La croissance d’une médecine de précision
En marge de la crise sanitaire, la santé publique et la pratique médicale sont donc en pleine mutation. « Les cinq prochaines années vont apporter des changements majeurs pour les aires thérapeutiques, le développement et les opportunités commerciales », indique l’étude IQVIA360. Pour argumenter ce constat, elle s’appuie notamment sur l’ARN messager « très prometteur », la croissance d’une médecine de précision « avec de nouvelles capacités en diagnostic via les objets connectés », ou encore les innovations tels les biomarqueurs numériques. La révolution digitale est en marche. Plus que jamais. Un exemple : Ethypharm Digital Therapy (EDT) a lancé, fin mai 2022 en France, la première thérapie numérique, baptisée Deprexis, destinée à prendre en charge des patients dépressifs. Et ce, sans attendre un éventuel remboursement de ce traitement par l’Assurance maladie. À terme, une fois le corps médical informé de l’existence de Deprexis, le patient pourra s’inscrire, seul, sur la plateforme. Une bonne illustration de l’autonomisation du patient et de sa responsabilisation. Il veut se soigner, il doit s’impliquer a minima. Une nouvelle ère voit le jour. Le patient se fait citoyen. Il doit, en outre, gérer ses données de santé dans un cadre réglementaire qui se précise depuis le Covid. Le dossier médical partagé revient dans le débat. « Le tout encouragé par un écosystème french tech, à la fois large et riche en start-up », souligne Edwige Bénis. Elle ajoute : « Nous avons l’expérience et l’expertise en France. Le ministère de la Santé a de quoi s’emparer du sujet de l’IA. » Et ce même si les normes à appliquer sont encore complexes et qu’une résistance citoyenne sait se faire entendre. Car c’est l’ensemble de données récoltées qui permet d’avancer et non pas des informations individuelles.
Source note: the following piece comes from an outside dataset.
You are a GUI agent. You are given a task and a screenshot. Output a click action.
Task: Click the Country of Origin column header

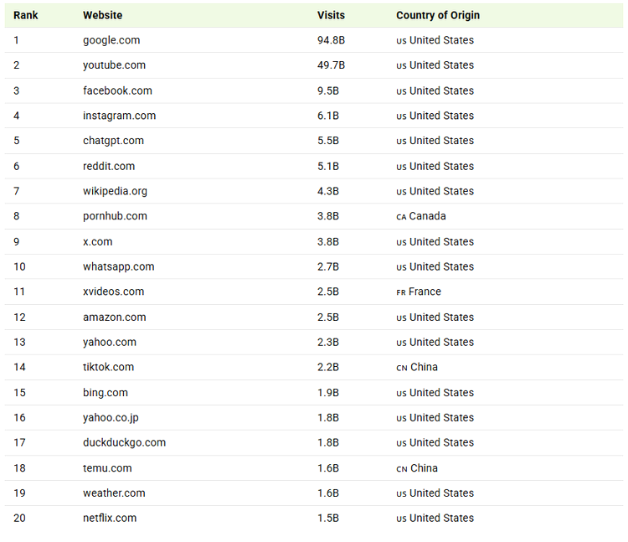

Accès précoce ou compassionnel ?
« Il faut garder la confiance et accélérer l’implication citoyenne. Il s’agit de convaincre en apportant des garanties : rassurer sur l’anonymisation, expliquer la différence entre risque et probabilité, garantir la sécurité des données, mettre en œuvre des moyens numériques centralisés et faciles d’utilisation pour davantage de transparence sur l’usage de ces informations », rappelle Edwige Bénis. Des données à partager, ensuite, dans la « vraie vie » : une condition sine die pour répondre aux futures évolutions d’accès au marché. Un accès précoce ou compassionnel ? Le premier vise les médicaments qui répondent à un besoin thérapeutique non couvert, susceptibles d’être innovants et pour lesquels le laboratoire s’engage à déposer une autorisation de mise sur le marché. Le second concerne les médicaments pas forcément innovants, ni destinés à avoir une autorisation de mise sur le marché, mais qui répondent à un besoin thérapeutique non couvert. À propos de l’accès précoce, un bilan très positif vient d’être réalisé six mois après l’adoption du dispositif. Le caractère grave, rare et/ou invalidant des pathologies a été reconnu de manière unanime. Si bien que les produits ayant bénéficié d’un accès précoce se sont vus octroyer une AMSR III. On avance. On ne cesse de progresser. Seule « zone de tâtonnement », conclut Edwige Bénis : « La capacité à la collecte des données en vie réelle, son organisation, son financement et son évaluation vont devoir se structurer. Avec un cahier des charges des autorités beaucoup plus précis sur les modalités. Personne n’était préparé à cela, ni dans l’industrie pharmaceutique, ni chez les praticiens. » Peut-être un de ces « nouveaux métiers » ou missions à inventer.